Your son Jeremy has written several excellent guest posts for our website in the past few years. How is he doing today?
When I asked Jeremy what the response should be, he spelled out, “Really I am doing great.” From my perspective, Jeremy is doing very well compared to what I was led to believe his future would be. He has discovered a gift for writing, and also for painting, which he is passionate about. He is a Young Leader for the Autistic Global Initiative, a project of the Autism research Institute.
He volunteers at the lifeguard station at the local beach, which he loves.
However, I do not want to minimize the areas he still struggles with, as do many with autism. He suffers from PTSD and anxiety. He wishes he had more friends, he feels lonely. Another the area that has been hard for him due to sensory-motor challenges, is becoming independent with his functional living skills.
I am very proud of the person Jeremy has become. He has a great personality and sense of humor, and he is very caring about others close to him.
Going back to your book a bit. What would you say is the biggest difference between the knowledge of autism now then autism 10 years ago when your book originally came out?
It’s hard to think of one big difference; because although there are still many unknowns about autism, there is a lot more we do know. There is a greater understanding of the gut-brain connection and the importance of healthy eating and living.
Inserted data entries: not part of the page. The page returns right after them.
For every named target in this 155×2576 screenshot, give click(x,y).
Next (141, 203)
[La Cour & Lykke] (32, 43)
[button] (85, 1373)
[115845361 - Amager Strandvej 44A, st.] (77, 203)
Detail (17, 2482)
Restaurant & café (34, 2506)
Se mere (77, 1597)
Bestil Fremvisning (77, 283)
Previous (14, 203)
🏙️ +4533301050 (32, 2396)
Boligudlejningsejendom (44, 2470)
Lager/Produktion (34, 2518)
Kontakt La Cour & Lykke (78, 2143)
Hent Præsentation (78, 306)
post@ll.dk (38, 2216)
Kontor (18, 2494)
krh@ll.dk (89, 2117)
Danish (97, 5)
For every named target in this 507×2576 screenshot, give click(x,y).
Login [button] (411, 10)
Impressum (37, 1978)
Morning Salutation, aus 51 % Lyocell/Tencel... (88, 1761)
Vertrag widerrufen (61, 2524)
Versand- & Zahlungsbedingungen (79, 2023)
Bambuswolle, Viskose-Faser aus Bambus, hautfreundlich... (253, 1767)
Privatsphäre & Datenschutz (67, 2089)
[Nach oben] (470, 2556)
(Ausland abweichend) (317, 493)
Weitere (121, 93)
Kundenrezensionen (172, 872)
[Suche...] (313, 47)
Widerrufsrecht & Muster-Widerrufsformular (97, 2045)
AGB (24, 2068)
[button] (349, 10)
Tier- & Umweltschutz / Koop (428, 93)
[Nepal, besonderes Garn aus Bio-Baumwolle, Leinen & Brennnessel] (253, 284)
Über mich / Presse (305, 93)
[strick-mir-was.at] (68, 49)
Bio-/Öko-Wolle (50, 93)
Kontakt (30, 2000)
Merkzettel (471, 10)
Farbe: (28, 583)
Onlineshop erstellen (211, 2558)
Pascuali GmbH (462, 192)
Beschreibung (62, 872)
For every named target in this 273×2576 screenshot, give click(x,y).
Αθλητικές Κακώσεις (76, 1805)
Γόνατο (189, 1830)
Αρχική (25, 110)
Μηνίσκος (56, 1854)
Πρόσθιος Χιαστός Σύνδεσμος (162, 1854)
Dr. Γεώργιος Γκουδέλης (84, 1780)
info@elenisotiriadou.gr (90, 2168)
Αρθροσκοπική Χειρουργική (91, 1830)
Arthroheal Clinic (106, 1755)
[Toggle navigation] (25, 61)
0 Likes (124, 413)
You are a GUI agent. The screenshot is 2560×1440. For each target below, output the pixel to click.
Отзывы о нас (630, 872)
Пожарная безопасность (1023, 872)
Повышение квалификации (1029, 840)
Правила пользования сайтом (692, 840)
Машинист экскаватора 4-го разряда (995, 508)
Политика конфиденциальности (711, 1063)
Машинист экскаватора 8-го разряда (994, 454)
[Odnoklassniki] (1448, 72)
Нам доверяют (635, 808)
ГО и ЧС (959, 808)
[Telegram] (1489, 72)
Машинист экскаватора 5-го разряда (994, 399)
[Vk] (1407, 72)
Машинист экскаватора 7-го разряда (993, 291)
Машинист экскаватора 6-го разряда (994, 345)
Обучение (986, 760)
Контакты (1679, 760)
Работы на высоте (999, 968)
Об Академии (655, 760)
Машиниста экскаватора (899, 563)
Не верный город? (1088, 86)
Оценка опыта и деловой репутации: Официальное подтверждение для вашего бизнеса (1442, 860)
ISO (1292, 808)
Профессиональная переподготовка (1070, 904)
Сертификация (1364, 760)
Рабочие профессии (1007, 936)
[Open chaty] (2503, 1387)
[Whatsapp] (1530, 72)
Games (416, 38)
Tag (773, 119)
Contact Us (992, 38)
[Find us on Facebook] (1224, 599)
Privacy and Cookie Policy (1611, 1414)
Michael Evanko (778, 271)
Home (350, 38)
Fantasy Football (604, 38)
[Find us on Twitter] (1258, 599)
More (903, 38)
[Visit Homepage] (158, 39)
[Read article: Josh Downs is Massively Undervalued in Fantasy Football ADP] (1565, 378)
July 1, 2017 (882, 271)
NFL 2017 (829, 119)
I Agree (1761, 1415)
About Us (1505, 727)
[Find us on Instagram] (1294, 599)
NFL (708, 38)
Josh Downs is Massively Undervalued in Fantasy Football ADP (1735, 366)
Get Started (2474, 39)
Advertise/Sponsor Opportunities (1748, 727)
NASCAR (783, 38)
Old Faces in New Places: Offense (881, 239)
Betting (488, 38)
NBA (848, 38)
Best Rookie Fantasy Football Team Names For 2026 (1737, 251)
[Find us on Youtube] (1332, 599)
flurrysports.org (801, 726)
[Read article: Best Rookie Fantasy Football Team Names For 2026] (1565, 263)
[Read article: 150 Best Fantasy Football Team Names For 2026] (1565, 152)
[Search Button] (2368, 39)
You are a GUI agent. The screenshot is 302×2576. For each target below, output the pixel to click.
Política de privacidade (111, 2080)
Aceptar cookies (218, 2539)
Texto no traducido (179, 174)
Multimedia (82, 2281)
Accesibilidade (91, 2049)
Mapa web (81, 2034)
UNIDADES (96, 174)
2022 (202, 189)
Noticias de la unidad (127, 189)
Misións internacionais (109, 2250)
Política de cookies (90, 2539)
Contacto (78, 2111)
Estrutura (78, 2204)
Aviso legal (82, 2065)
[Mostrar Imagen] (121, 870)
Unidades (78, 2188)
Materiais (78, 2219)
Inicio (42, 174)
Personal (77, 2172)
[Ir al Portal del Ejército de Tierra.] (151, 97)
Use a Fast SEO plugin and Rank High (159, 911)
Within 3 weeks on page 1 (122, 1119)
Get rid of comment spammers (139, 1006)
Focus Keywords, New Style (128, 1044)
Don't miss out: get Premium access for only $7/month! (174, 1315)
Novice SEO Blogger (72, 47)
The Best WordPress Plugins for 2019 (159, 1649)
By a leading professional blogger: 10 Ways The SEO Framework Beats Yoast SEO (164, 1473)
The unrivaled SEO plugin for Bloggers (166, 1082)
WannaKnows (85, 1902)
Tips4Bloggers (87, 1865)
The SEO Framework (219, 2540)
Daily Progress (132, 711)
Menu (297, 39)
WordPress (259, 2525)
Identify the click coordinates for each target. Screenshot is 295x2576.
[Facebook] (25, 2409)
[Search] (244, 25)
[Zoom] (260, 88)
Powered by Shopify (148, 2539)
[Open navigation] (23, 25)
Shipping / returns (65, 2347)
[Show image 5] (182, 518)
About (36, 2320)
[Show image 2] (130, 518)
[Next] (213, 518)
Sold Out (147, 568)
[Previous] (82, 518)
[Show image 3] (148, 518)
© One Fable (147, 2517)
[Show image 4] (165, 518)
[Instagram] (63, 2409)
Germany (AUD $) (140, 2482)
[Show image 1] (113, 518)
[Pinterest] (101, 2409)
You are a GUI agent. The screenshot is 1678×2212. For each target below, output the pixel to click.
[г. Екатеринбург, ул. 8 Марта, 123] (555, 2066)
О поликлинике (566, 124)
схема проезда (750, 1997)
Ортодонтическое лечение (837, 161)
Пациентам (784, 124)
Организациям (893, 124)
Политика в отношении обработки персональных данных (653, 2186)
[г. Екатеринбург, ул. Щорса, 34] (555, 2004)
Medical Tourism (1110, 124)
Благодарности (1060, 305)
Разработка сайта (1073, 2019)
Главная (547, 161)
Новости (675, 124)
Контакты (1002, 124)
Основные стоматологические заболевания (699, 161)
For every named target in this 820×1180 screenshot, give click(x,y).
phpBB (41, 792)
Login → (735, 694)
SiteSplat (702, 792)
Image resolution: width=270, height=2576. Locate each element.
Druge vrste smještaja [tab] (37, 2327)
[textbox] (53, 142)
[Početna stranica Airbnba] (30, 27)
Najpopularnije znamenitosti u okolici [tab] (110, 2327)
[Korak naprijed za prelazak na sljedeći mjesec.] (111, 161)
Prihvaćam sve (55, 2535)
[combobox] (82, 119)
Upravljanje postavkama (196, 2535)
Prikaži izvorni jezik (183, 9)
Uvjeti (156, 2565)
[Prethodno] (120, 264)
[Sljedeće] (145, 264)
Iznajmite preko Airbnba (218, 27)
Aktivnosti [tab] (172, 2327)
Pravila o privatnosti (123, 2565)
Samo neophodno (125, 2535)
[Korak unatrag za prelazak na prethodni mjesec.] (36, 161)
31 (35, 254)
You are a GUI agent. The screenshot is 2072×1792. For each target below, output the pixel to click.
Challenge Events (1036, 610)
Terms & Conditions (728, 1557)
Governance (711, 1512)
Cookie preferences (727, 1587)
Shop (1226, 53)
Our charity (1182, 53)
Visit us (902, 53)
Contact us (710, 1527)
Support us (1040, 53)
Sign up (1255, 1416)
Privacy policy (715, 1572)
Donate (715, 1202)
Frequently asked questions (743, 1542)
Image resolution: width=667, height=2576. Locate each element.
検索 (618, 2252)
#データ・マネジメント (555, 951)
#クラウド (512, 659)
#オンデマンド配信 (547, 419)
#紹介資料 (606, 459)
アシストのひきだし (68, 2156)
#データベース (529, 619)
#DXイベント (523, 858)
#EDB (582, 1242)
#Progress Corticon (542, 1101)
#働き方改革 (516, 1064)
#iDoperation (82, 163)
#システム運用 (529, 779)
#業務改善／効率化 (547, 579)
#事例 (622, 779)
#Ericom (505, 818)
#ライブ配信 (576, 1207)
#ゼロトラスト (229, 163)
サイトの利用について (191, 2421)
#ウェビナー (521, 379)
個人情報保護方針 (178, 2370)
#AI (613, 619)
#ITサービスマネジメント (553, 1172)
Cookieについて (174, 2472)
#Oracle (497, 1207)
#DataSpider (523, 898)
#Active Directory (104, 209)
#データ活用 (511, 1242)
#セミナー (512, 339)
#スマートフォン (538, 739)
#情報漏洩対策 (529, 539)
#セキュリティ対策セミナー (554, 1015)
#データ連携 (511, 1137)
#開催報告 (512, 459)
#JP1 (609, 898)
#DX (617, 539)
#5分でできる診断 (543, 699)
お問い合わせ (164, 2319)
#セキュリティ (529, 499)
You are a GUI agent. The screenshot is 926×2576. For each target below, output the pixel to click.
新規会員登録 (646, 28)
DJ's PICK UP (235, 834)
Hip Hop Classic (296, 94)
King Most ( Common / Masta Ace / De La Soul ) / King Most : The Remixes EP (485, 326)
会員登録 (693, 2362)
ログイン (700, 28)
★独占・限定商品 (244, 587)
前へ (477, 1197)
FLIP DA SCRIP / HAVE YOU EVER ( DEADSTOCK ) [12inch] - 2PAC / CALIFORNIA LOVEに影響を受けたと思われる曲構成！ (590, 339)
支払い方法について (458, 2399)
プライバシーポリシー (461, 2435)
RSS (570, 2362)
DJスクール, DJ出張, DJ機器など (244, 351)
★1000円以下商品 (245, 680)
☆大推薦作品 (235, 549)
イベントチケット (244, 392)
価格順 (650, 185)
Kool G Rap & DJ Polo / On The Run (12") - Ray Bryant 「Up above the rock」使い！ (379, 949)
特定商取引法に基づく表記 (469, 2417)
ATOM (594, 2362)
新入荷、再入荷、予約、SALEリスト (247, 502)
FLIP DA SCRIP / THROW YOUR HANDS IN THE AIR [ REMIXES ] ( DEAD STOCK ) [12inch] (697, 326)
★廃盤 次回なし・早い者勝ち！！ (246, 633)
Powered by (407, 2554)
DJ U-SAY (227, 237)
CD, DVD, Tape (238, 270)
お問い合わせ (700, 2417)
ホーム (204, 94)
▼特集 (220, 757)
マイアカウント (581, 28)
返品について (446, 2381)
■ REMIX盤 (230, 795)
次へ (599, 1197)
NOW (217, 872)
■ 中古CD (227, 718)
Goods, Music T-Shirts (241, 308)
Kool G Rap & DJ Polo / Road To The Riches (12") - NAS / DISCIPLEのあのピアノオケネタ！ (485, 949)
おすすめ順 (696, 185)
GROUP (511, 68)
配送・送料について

There is a greater understanding of the importance of sensory processing challenges in the life of a person with autism, and many strategies and therapies have been developed to address these. We are realizing that educating children with autism is not about making them as ‘normal’ as possible but finding out what strengths they have to help them learn so they can have happier and more productive lives. And finally there is more emphasis on self-determination and the need to better prepare our youths on the spectrum for adult life, and the need for society to be more accepting of those that are different – but not less.
What are you up too next? Can you tell us more about what we should expect from Autism College?
My focus in 2014 is to help Jeremy transition to living more independently in his own home. On Autism College (beginning in February) we will be chronicling, from different perspectives, Jeremy’s move to supported living. Jeremy is working hard to become more independent with the help of support staff and specific strategies such as task analysis and video modeling. We hope our story will encourage others, and provide practical advice and useful tips along the way. Perhaps readers and viewers will have their own tips to share!
As well, we will continue to offer on-line trainings for schools and organization. On-line trainings are a great option for those that don’t have the budget to organize a conference, but would like presentations tailored to their needs. Trainings can be recorded and played back when needed for those unable to attend.